* **The task**
Swap "Pinterest" for "Facebook" and write out the data from the line containing "You are a computer-use agent. The image size is (1568, 783)." through the line containing "Looking at the screenshot, I should (x=13, y=493).", with everything else left as it is.

* **Records for the exercise**
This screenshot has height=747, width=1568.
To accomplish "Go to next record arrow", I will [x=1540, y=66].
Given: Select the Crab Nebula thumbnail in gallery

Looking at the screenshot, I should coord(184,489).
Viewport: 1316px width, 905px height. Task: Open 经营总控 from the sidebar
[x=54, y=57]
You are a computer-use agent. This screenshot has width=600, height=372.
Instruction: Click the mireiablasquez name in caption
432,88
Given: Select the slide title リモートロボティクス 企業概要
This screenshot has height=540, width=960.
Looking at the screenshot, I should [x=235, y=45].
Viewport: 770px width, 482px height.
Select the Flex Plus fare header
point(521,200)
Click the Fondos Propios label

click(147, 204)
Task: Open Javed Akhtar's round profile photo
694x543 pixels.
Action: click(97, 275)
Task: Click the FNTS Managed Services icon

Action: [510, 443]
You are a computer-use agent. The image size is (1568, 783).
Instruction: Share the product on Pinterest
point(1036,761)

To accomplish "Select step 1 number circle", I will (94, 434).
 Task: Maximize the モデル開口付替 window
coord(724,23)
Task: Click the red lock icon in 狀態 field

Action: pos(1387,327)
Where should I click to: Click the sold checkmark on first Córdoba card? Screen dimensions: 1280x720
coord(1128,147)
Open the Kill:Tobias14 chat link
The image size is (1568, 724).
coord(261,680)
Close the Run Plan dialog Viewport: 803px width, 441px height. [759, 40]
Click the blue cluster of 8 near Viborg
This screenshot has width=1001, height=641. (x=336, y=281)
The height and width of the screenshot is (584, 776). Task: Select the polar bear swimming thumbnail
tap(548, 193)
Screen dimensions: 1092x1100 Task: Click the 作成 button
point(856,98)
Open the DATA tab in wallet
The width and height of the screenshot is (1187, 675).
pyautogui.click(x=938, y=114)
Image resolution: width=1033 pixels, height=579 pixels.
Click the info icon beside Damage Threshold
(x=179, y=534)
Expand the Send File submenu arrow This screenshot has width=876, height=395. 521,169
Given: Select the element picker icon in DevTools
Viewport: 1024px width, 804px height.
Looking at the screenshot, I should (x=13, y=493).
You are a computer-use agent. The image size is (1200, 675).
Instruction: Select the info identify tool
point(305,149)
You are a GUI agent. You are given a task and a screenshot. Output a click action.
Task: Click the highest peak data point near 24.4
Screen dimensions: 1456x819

* **Response to the task**
You are a computer-use agent. The image size is (1568, 783).
Instruction: Share the product on Facebook
point(1036,761)

To accomplish "Select step 1 number circle", I will (94, 434).
 Task: Maximize the モデル開口付替 window
coord(724,23)
Task: Click the red lock icon in 狀態 field

Action: pos(1387,327)
Where should I click to: Click the sold checkmark on first Córdoba card? Screen dimensions: 1280x720
coord(1128,147)
Open the Kill:Tobias14 chat link
The image size is (1568, 724).
coord(261,680)
Close the Run Plan dialog Viewport: 803px width, 441px height. [759, 40]
Click the blue cluster of 8 near Viborg
This screenshot has width=1001, height=641. (x=336, y=281)
The height and width of the screenshot is (584, 776). Task: Select the polar bear swimming thumbnail
tap(548, 193)
Screen dimensions: 1092x1100 Task: Click the 作成 button
point(856,98)
Open the DATA tab in wallet
The width and height of the screenshot is (1187, 675).
pyautogui.click(x=938, y=114)
Image resolution: width=1033 pixels, height=579 pixels.
Click the info icon beside Damage Threshold
(x=179, y=534)
Expand the Send File submenu arrow This screenshot has width=876, height=395. 521,169
Given: Select the element picker icon in DevTools
Viewport: 1024px width, 804px height.
Looking at the screenshot, I should (x=13, y=493).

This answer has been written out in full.